A planet of women is the eye-popping setting for this psychedelic movie, in which a mother and her daughter try to find an escaped criminal named Kate Bush.
After unwittingly freeing a dangerous outlaw, Roxy (Paula Luna) must take off on a journey to repair her mistake by killing the escapee, aided by her mother, Zora (Elina Löwensohn). Sounds straightforward enough, but context matters: This all takes place on After Blue, the planet where humans decamped after wrecking Earth — only “ovarian-bearers” survived, though, because the atmosphere made the men’s hairs grow inside of them and they all died.
The fugitive, Kate Bush (Agata Buzek), is just one of the encounters Roxy (“but the village girls call me Toxic”) and her mom make over the course of Bertrand Mandico’s psychedelic fever dream of a movie. We expect no less from a director who subscribes to a filmmaking manifesto called International Incoherence (sample: “Actors will alternate non acting and overacting”).
Mandico works in the overheated, maximally art directed tradition of Kenneth Anger and Alejandro Jodorowsky, and “After Blue (Dirty Paradise)” is most effective if you just go along with whatever craziness pops up on the screen.

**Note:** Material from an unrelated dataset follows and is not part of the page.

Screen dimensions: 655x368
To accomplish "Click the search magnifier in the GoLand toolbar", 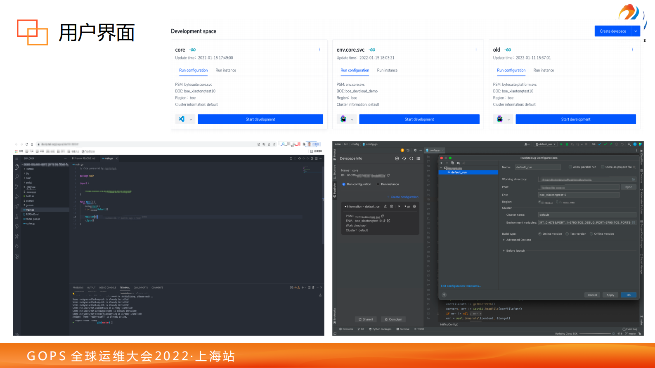I will pos(629,144).
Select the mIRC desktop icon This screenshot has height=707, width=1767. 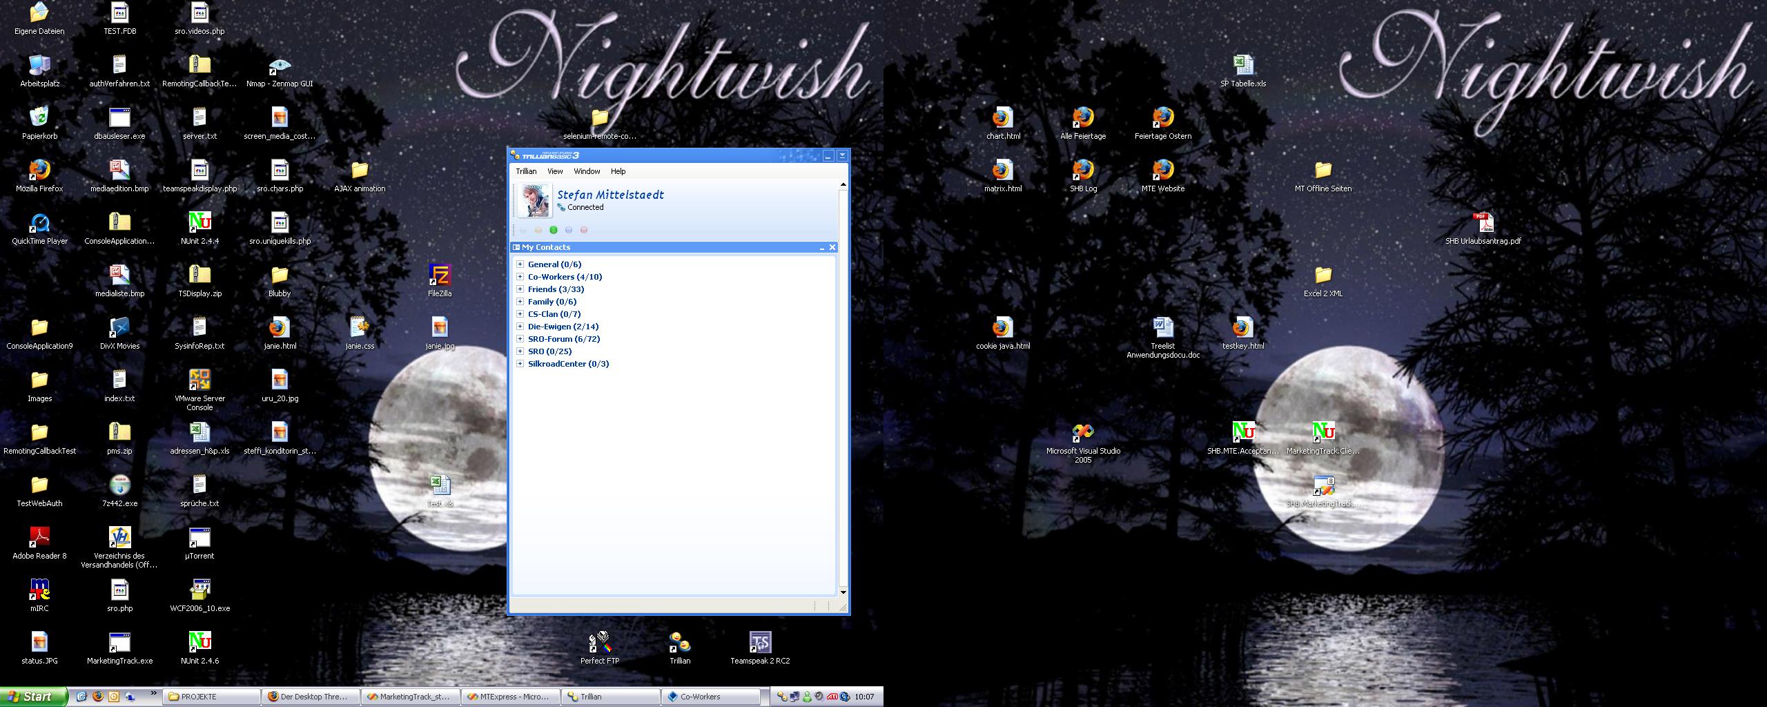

The film is a picaresque western/science fiction hybrid in which the most surreal events are treated with matter-of-fact calm, as when Roxy burrows her face into the many-tentacled crotch of a male android or when a sexy artist (Vimala Pons, who, like Löwensohn, also was in Mandico’s extravagant debut feature, “The Wild Boys,” from 2018) turns up and seduces Zora. It’s unclear what Mandico is trying to say, if anything, and the film overstays its welcome — even the wildest visuals lose their power to stun after a while — but “After Blue” certainly is sui generis.
After Blue (Dirty Paradise)
Not rated. In French, English and Polish, with subtitles. Running time: 2 hours 7 minutes. In theaters.